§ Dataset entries
....................

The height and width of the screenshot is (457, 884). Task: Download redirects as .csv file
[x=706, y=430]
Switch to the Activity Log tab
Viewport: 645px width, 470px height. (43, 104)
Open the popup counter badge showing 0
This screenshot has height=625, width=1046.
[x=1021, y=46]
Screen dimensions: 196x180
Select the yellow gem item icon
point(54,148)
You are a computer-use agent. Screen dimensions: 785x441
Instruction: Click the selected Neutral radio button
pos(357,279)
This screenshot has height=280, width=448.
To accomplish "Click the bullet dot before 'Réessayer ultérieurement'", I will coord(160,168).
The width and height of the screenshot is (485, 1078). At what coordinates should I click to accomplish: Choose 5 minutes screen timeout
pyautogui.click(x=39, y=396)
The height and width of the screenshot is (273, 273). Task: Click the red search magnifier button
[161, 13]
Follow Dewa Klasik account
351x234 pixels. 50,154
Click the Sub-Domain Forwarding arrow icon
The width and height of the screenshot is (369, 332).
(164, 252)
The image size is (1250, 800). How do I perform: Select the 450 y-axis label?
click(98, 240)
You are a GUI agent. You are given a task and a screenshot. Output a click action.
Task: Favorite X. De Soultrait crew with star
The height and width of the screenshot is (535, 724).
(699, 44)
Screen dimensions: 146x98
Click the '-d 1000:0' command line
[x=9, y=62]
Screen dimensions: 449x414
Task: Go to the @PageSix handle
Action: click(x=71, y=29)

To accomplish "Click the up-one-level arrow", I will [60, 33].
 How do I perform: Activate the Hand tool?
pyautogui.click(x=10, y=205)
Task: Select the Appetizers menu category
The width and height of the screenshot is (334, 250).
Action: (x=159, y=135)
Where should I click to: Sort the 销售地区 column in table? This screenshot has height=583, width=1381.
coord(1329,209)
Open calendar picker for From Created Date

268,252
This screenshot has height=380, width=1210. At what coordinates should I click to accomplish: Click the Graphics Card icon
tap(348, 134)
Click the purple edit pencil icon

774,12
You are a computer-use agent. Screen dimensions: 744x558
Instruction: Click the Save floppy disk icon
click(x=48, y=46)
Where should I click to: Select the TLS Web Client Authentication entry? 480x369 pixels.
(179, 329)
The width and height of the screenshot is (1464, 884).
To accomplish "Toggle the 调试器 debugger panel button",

....................

§ Try it
Go through the records from the first line and copy each one exactly, ending after the line that contains "Screen dimensions: 196x180". Give nothing else.

§ Finished exercise
The height and width of the screenshot is (457, 884). Task: Download redirects as .csv file
[x=706, y=430]
Switch to the Activity Log tab
Viewport: 645px width, 470px height. (43, 104)
Open the popup counter badge showing 0
This screenshot has height=625, width=1046.
[x=1021, y=46]
Screen dimensions: 196x180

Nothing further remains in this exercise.